Mit Ihrer Erlaubnis möchte ich gerne Sie und "Jay" für meine deutschen Leser auf der "Tyger" Seite zitieren.

Nicht dass ich viel von Blake verstünde, aber ich lese/sehe ihn sehr gerne. Er hat tiefer und weiter aus dem Kindlich-Sein geschöpft als (fast) alle Andern. Daher auch sein kindlich-echter Zorn über die Grausamkeit und Scheinheiligkeit seiner Zeit. Seine Kritiker, die ihn als "mad" einstuften, konnten das nur mit Hilfe einer dürren Rationalität tun...

Walter A. Aue hat gesagt…

Please check the tiger cage to see if everything's ok or if a new lamb is needed. And I also am waiting for "Trakl/Fuehmann". All the best,
Walter A. Aue

MartininBroda hat gesagt…

@Prof. Aue Ja natürlich von meiner Seite, die "dürre Rationalität" dürfte tatsächlich der Schlüssel sein. Ich hatte wirklich versucht, mich ein wenig in ihn hineinzufinden und verstehe jetzt vielleicht seinen Zorn darüber, wie sich seine Nation so geistig entleerte. Aber er ist wirklich schwer zu greifen.
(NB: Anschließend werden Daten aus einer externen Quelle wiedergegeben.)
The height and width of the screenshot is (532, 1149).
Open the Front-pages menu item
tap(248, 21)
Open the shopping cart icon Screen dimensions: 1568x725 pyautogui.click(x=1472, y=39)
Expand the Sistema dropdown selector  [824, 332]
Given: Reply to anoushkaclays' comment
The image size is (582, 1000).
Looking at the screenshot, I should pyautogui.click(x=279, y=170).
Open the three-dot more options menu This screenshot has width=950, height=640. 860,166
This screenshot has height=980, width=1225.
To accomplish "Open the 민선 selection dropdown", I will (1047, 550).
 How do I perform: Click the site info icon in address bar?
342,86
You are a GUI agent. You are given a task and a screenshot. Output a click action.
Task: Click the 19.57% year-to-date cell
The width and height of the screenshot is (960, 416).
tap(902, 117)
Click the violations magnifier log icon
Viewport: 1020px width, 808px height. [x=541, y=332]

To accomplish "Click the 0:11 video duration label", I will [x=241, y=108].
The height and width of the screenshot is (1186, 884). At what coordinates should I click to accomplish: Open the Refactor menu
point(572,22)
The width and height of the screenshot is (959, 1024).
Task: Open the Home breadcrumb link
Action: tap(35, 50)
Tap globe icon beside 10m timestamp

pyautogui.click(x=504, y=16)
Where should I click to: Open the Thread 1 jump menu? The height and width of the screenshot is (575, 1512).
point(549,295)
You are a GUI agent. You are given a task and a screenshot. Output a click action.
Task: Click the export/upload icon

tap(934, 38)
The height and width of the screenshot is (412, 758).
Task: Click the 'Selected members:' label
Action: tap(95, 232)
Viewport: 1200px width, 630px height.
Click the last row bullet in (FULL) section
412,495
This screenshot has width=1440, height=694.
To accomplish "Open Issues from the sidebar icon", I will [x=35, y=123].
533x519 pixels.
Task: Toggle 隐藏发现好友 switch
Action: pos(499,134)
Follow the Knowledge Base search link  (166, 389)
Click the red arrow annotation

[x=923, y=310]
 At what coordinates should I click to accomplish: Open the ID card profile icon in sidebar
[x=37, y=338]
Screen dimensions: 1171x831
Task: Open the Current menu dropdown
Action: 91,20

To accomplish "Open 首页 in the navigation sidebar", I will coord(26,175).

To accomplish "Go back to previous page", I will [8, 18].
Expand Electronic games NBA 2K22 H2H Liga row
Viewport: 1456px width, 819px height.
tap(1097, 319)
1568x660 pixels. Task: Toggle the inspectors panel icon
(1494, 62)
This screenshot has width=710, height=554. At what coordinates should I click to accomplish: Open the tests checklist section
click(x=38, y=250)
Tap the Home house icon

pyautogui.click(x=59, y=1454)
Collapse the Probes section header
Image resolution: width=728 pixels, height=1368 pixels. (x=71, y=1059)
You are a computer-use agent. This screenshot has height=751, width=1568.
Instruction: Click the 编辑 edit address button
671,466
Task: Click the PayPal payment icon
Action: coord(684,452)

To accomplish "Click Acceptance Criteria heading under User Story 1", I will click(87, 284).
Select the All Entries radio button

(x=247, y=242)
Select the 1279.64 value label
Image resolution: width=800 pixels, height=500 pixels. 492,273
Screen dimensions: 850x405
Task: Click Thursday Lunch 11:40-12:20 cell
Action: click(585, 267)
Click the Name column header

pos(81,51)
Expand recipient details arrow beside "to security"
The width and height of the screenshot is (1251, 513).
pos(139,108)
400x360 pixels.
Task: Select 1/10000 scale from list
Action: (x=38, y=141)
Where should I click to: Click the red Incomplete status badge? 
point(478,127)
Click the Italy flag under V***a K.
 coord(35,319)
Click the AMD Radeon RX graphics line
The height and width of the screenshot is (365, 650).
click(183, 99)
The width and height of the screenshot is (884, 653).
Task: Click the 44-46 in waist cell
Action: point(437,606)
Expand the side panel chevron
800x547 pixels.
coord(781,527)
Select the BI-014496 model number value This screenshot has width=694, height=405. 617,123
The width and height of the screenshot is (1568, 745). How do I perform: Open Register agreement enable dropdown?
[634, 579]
Ein zorniges & gerechtes Kind, das mag ihn beschreiben + ein paar Visionen dazu, aber als ob es irgendwie besser geworden wäre seitdem.

Walter A. Aue hat gesagt…

Falls Sie eine poetischere Uebersetzung als die der Wikipedia wollen:


Und tat sein Fuß...
(Jerusalem)

Und tat Sein Fuß in alter Zeit
durch's Grün von Englands Bergen gehn?
Und ward das heil'ge Gotteslamm
auf Englands Weiden einst gesehn?

Und sah das göttliche Gesicht
durch uns'rer Hügel Wolkenmeer?
Und ward Jerusalem gebaut
nebst Satans schwarzen Mühlen her?

Bringt meines Bogens Goldesglühn;
bringt Pfeile mir, die ich erdacht;
bringt meinen Speer: Teilt, Wolken, euch:
Bringt meines Feuerwagens Macht!

Nicht lass' ich ab vom Geisteskampf,
nicht schlaf' das Schwert in meiner Hand,
bis wir Jerusalem erbaut
in Englands grünem, schönen Land.

MartininBroda hat gesagt…

@Prof. Aue Ich hoffe, sie hatten bemerkt (ich schaue gerade auf unbeantwortete Kommentare), daß ich am 10. Dezember auf Ihre Übersetzung hinwies (das wäre nicht ganz so spannend), aber vor allem, daß sie von jemandem gewürdigt wurde, dessen Urteil ich sehr schätze.